* Activity *
Pictures excluded, copy word for word the lines from the one holding "Apply underline text formatting" through the last line below.

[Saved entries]
+++++

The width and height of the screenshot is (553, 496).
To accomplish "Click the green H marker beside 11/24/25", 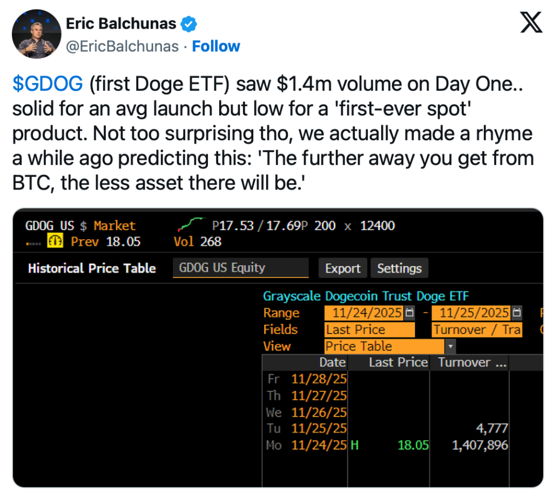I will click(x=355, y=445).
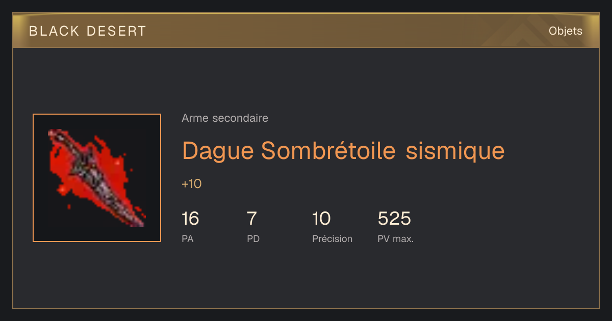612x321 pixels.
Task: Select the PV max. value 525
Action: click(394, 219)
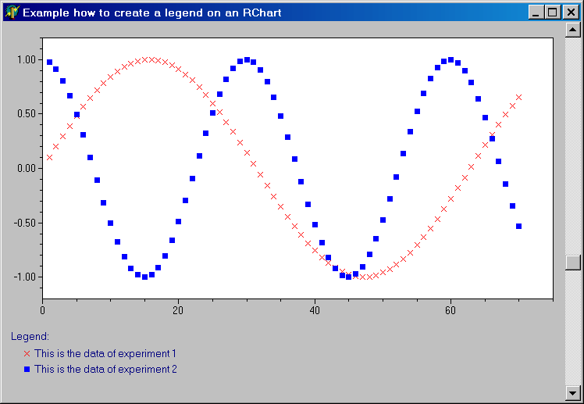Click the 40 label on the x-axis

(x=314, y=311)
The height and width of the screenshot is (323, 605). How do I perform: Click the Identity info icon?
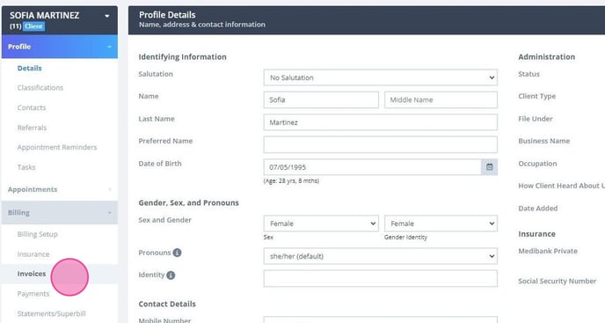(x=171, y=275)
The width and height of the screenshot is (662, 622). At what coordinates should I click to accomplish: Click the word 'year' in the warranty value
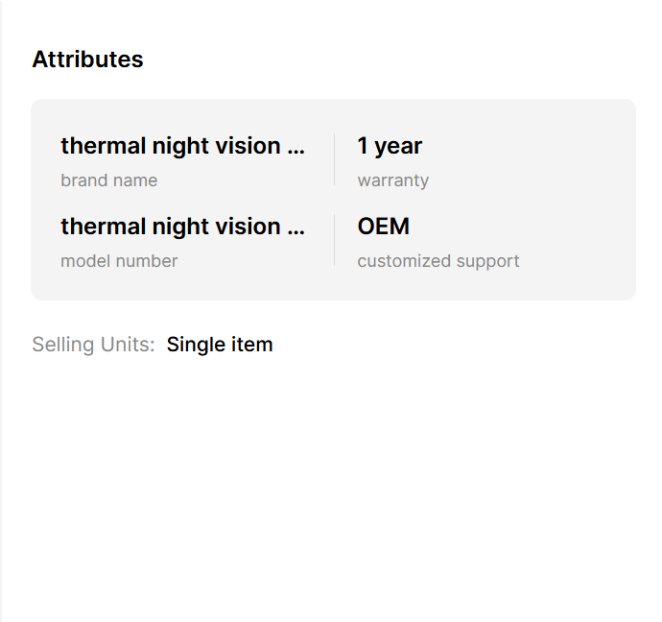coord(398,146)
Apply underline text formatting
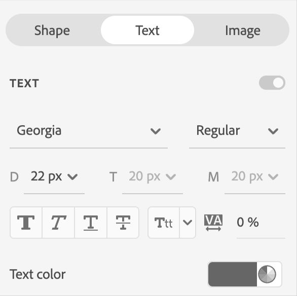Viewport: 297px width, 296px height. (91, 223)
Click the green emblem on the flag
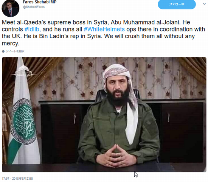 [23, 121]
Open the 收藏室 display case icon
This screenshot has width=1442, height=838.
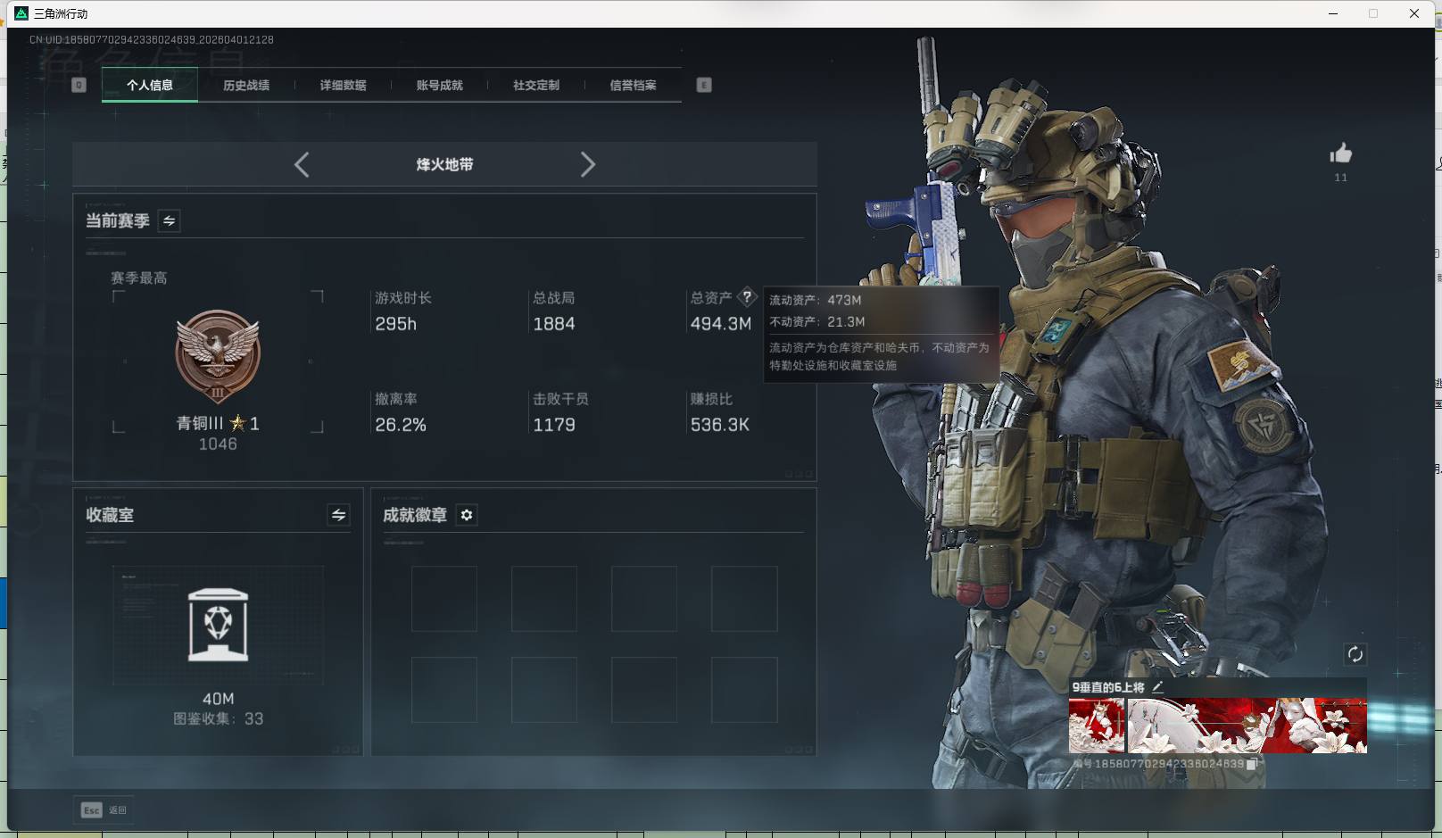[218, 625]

+++++

* Result for this task *
Apply underline text formatting
Viewport: 297px width, 296px height. (91, 223)
Click the green emblem on the flag
 [23, 121]
Open the 收藏室 display case icon
This screenshot has width=1442, height=838.
[218, 625]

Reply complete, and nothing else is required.